We also selected several traditional machine learning algorithms to compare with the models built using the aforementioned AutoML frameworks. The selected algorithms are Logistic Regression, SVM, KNN, Decision Tree, Random Forest, Multi-layer Perceptron, and Gaussian Naive Bayes, which are available in the

scikit-learn Python package [51]. To train these models, we also used the same dataset split and computing resources as the one used in the AutoML setting, with a maximum of 8 core when multiprocessing was available. For each task in Table 1

, we ran 10 experiments to obtain the best model for each algorithm and to observe any variance in the models’ performance. We manually defined a set of model hyperparameters and performed random searches to obtain the best model, optimizing the AUC score in binary classification tasks and log loss in multi-class classification tasks. Unlike the AutoML experiment setting, we did not set the maximum runtime for each task as this feature was not available. However, we set the number of iterations during the random search for each task. The iteration number was manually set to 20 for SVM and 100 for all other algorithms.

4.3 Results

We computed the average performance metrics of each model and task in all experiments. To perform comparisons between models built using AutoML frameworks and non-AutoML algorithms, we selected two models from each task which would represent the best model built using the AutoML framework and non-AutoML algorithms. The best performance in this case would be in terms of the average AUC score as this metric was optimized during the model search process.

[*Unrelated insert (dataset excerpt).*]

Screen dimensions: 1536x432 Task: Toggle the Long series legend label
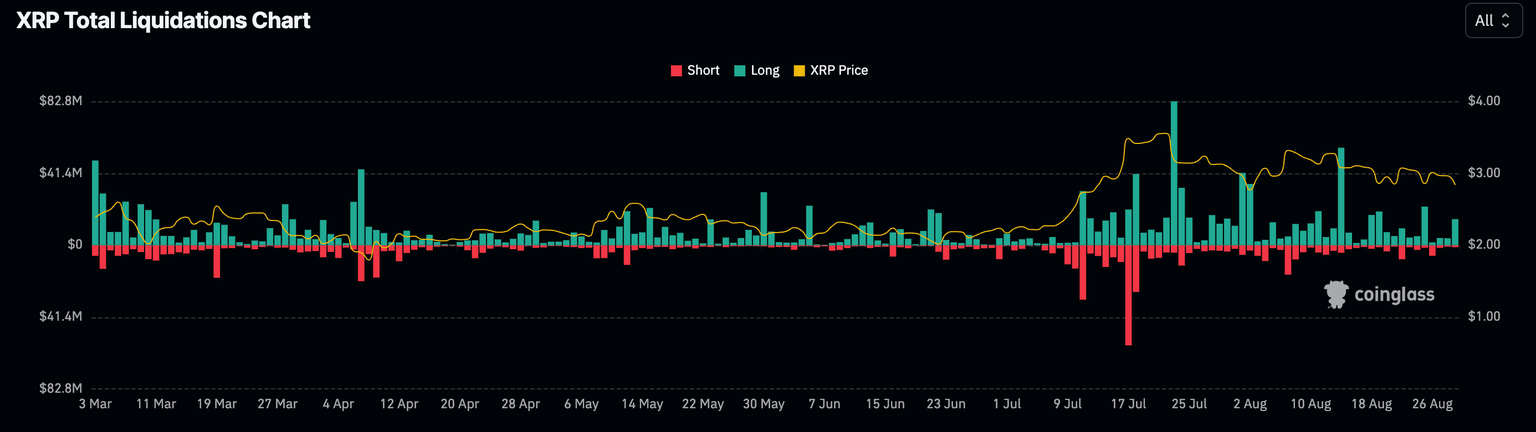[765, 71]
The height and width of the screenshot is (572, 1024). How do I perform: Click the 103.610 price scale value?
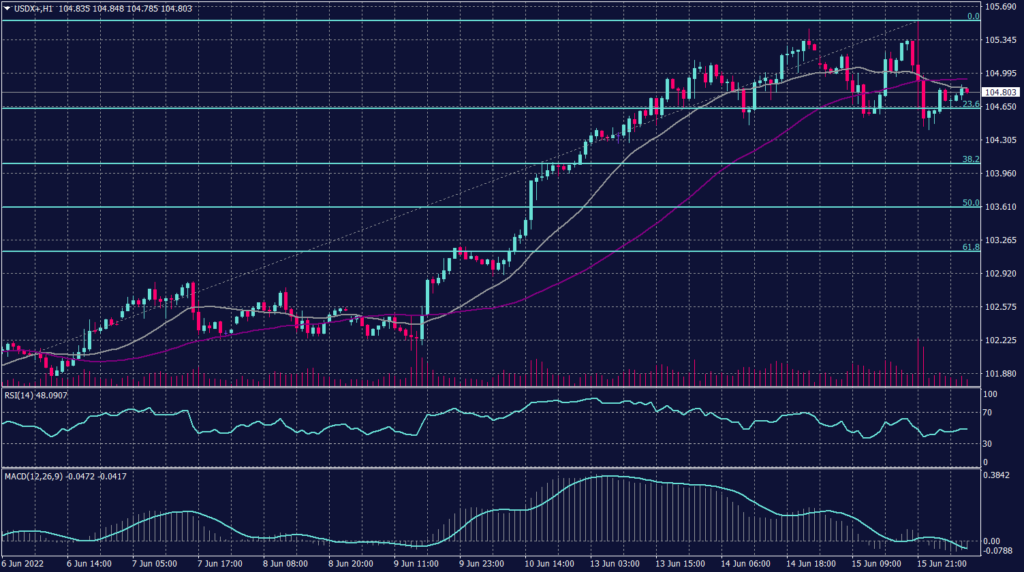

Comparisons of the accuracy and AUC score of the best model built using AutoML and non-AutoML frameworks are provided in Figure 4 and Figure 5. As shown in these figures, the performances in terms of AUC score and accuracy are almost similar between models built using AutoML and manually developed ML models. However, there are some exceptions in Task eml_1a and Task eml_2 in which AutoML-based models significantly outperformed manually built models. The AUC score difference is between 13.5% to 23.3%, and the accuracy difference is between 11.6% to 22.9%.

Figure 4: Accuracy

Figure 5: AUC Score

Figure 6: Duration

In terms of training time, we found that it was much faster to train the models manually and achieve this level of performance without AutoML frameworks. Figure 6 provides a summary of the comparison of training duration between AutoML frameworks and traditional ML algorithms.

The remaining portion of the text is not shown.